Updated on 08 June 2003

It's taken them four months, but Downing Street has at last apologised for the so-called "dodgy dossier" which was used to help justify the war against Iraq.

This programme disclosed back in February that No 10's report on Iraq's security apparatus was largely lifted from a student's PhD thesis, published on the internet. Home Secretary David Blunkett said it should never have been published.

In trouble again - this time the Home Secretary says it would have been better if the "dodgy dossier", written by Alastair Campbell's team at No 10, had never been published.

And it's emerged that Mr Campbell himself has sent a private letter of "assurance" to the head of the Secret Intelligence Service, MI6, Sir Richard Dearlove.

Intelligence officers are said to be furious that they were credited for material in the report on the Iraqi security services published in February and used by the US Secretary of State, Colin Powell, to help justify war.

Today Downing Street said Mr Campbell had assured the intelligence services that:

"greater care would be taken in dealing with anything that might impact on their reputation or their work".

The spokesman added: "Alastair is on excellent terms with the head of the Secret Intelligence Service".

Then this from the Home Secretary:

"I think it would be better if we hadn't published that dossier because it was about the background to Iraq, it wasn't about the identification of weapons of mass destruction. I think it was just an honest appraisal by Alastair Campbell.
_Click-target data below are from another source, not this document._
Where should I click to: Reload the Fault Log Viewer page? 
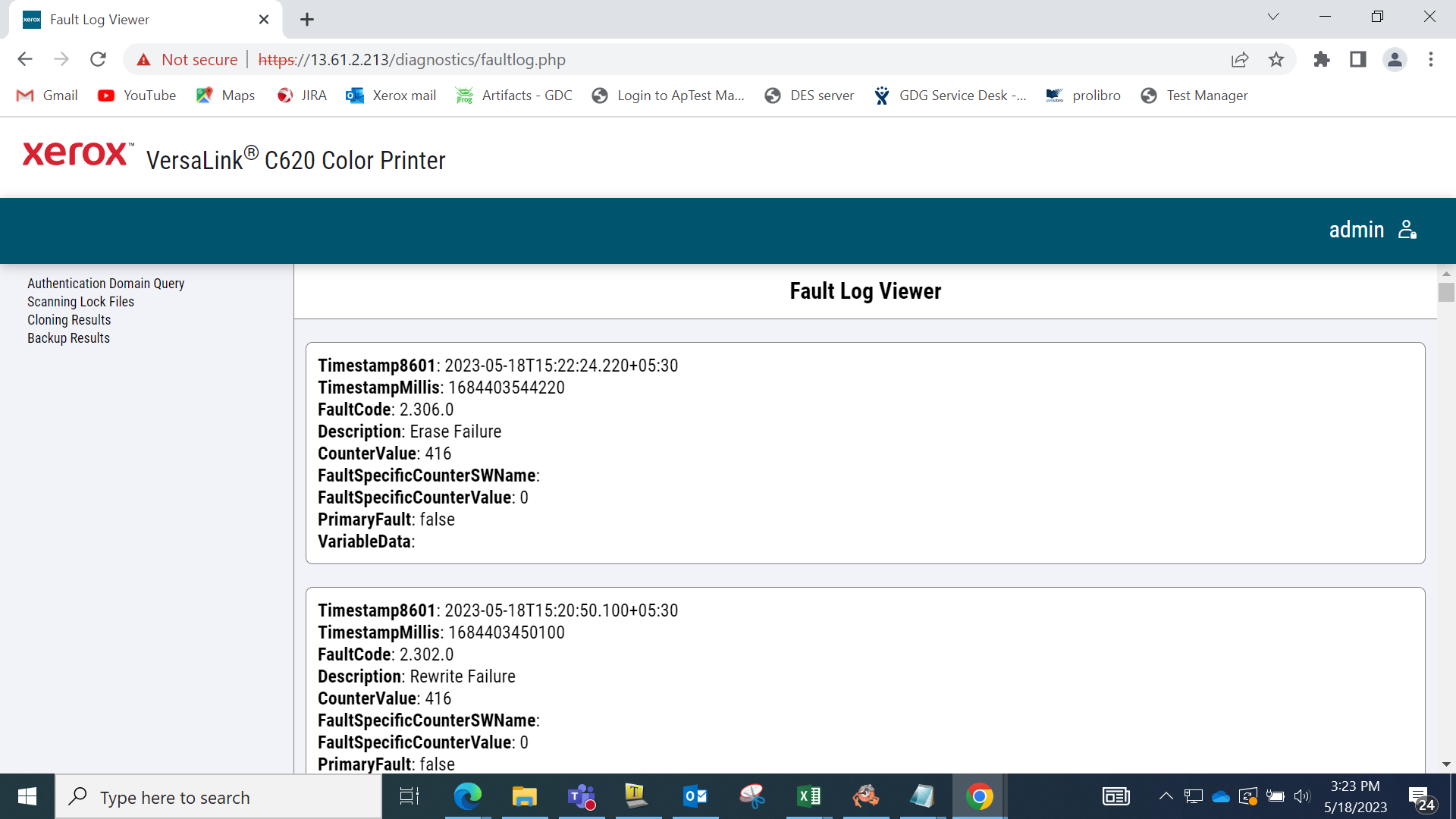[98, 59]
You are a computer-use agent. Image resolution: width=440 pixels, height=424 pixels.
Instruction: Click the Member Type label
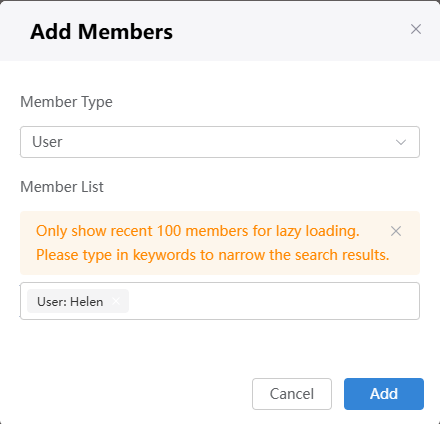click(x=66, y=102)
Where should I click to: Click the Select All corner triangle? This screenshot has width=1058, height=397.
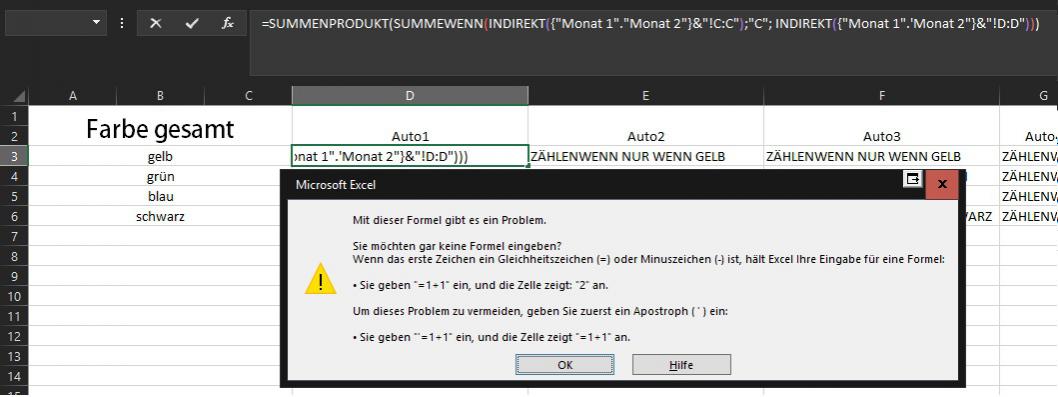pos(19,97)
And I think we should draw a line under what has now become the most absurd political story in the whole of my lifetime"

But in the Commons this week the Conservatives will repeat their call for a judicial enquiry.

The row over the "dodgy dossier" errupted when Channel Four News disclosed that large chunks of No 10's supposedly authoritative report, "Iraq - its Infrastructure of Concealment, Deception and Intimidation" had been lifted word for word from this PhD thesis by Ibrahim al-Marashi entitled more conservatively, "Iraq's Security and Intelligence Network: A Guide and Analysis".

It was published in the American journal Meria in September last year and relied on information dating back to the first Gulf War.

The Government document was written by members of Alastair Campbell's "coalition information centre" in Downing Street.

It drew on "a number of sources, including intelligence material". But it omitted to credit Mr al-Marashi.

Downing Street admitted today there had been "an error of omission in the dossier, where we should have made the attribution clearer - those elements which came from intelligence sources and those elements which came from publicly available sources".

It's expected that both Alastair Campbell and Tony Blair will be called to give evidence to the Commons Intelligence Committee and the Foreign Affairs Committee when they investigate the Government's use of intelligence on Iraq in making the case for war.

But the Prime Minister and his strategy adviser will also be wondering which Labour MPs will rebel when the Conservatives attempt to force a vote on an independent enquiry later this week.